On 7 January 2021, the FCA published the results of its COVID-19 financial resilience survey data.
The surveys were sent to solo-regulated firms to inform the FCA of the impact of the pandemic on firms’ financial resilience. The surveys did not cover the 1,500 largest firms in the UK financial sector who are regulated by the PRA.
Results from the surveys include:
- The FCA expects that failures due to the current economic downturn are likely to disproportionately impact some sectors and types of business models, creating potentially significant harm to consumers. This could reduce effective competition, and/or damage the overall effectiveness and reputation of the market in which the firms operate.

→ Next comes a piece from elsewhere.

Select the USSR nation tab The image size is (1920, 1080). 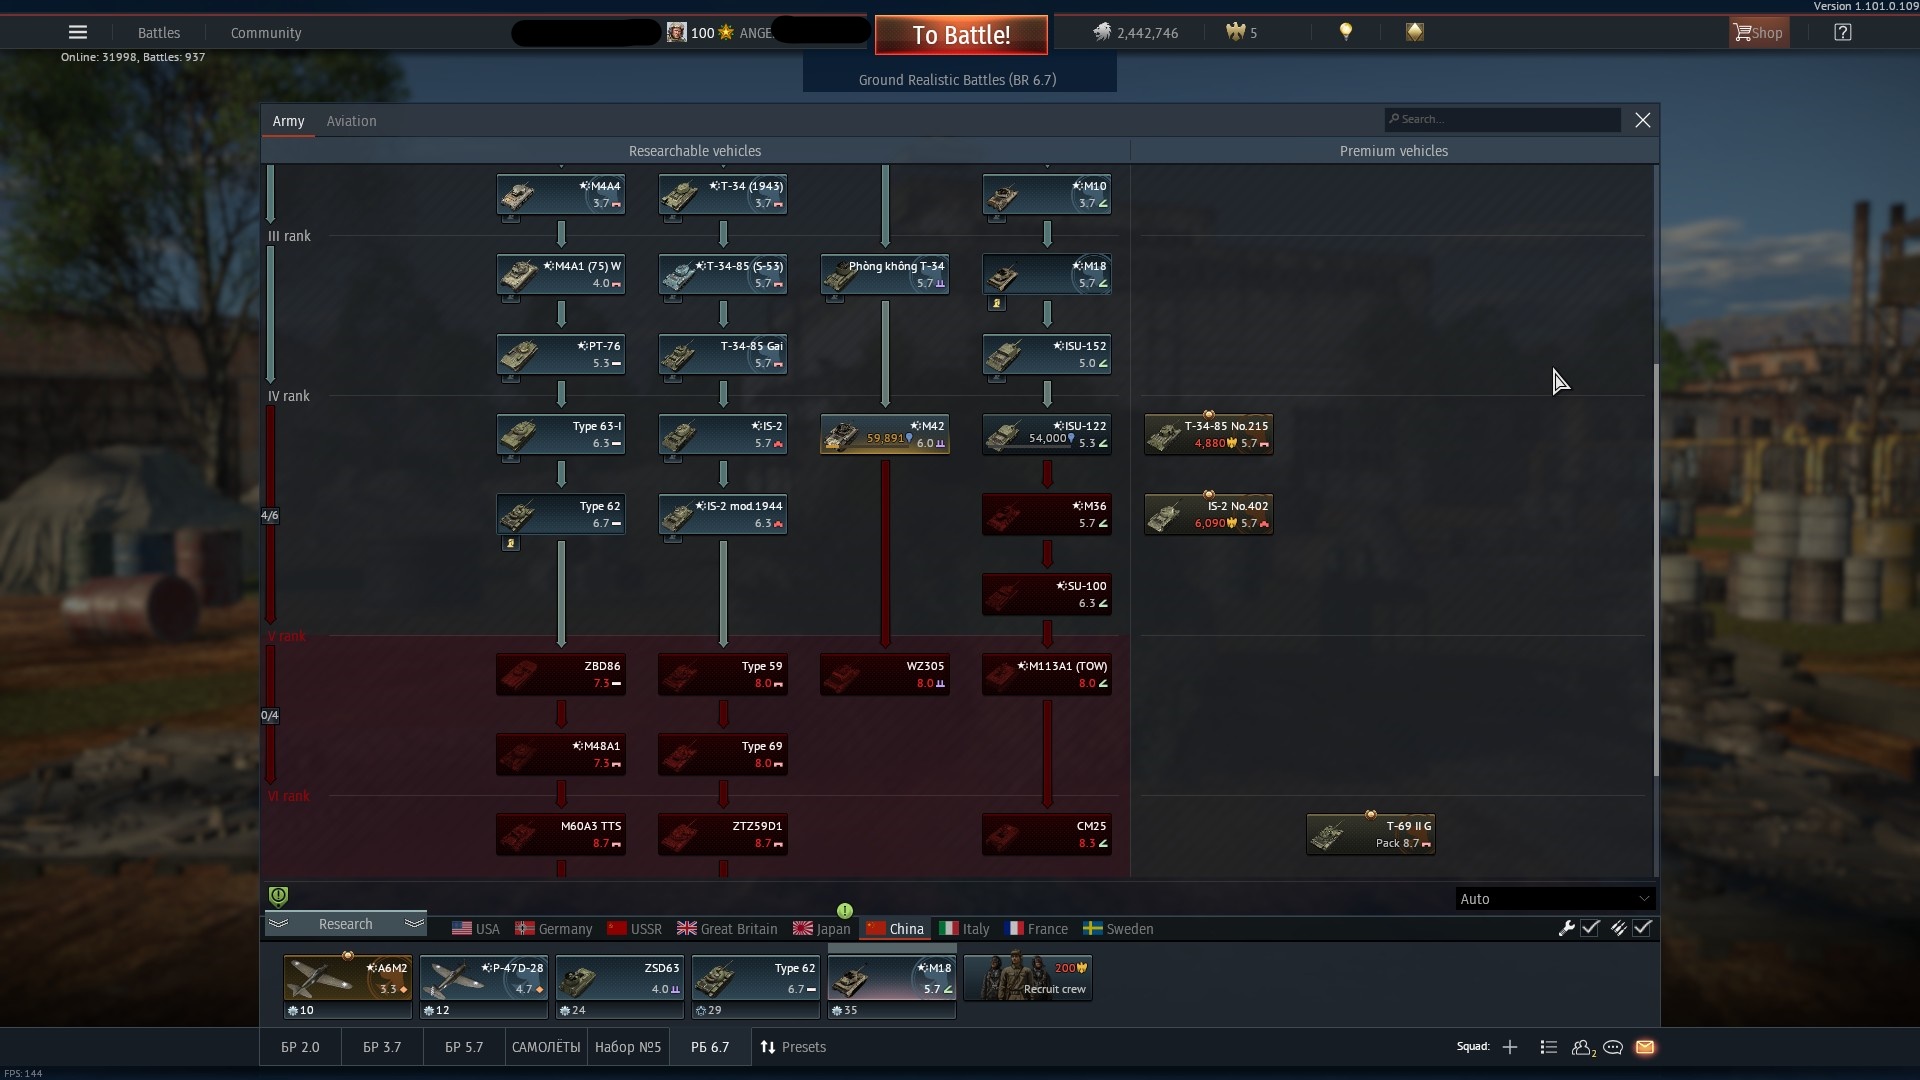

- From the FCA’s analysis, a coronavirus-driven market downturn may cause significant numbers of firms to fail over the next 12 months.
- Retail Lending and Retail Investments had the highest proportion of respondents expecting a negative impact on net income (67% and 66% respectively) due to the pandemic. This was closely followed by Insurance Intermediaries & Brokers (60%), Payments & E-Money (57%), Wholesale Financial Markets (35%) and finally the Investment Management sector (27%).
- In terms of the pandemic’s impact on business models, the sector with the least negative outlook was Investment Management, with 73% of firms expecting a positive or neutral impact and 27% expecting a negative impact, followed by Wholesale Financial Markets where 64% were positive or neutral and 36% negative, Retail Investments where 58% were positive or neutral and 42% negative. For Payments & E-Money, the majority of firms had a negative outlook, with 46% of firms positive or neutral and 54% negative. The most negative outlook was in Retail Lending where 42% of firms were positive or neutral and 58% were negative.
- In terms of government support schemes, the take up varied across sectors. Proportionately, Retail Lending had made most use of the available government support (49% of Retail Lending firms had furloughed staff and 36% had received a government backed loan), followed by Insurance Intermediaries & Brokers (44% had furloughed staff and 19% had received a loan), Retail Investments (37% had furloughed staff and 15% had received a loan), Payments & E-Money (36% had furloughed staff and 11% had received a loan), Wholesale Financial Markets (16% had furloughed staff and 11% had received a loan) and finally Investment Management (8% had furloughed staff and 3% had received a loan).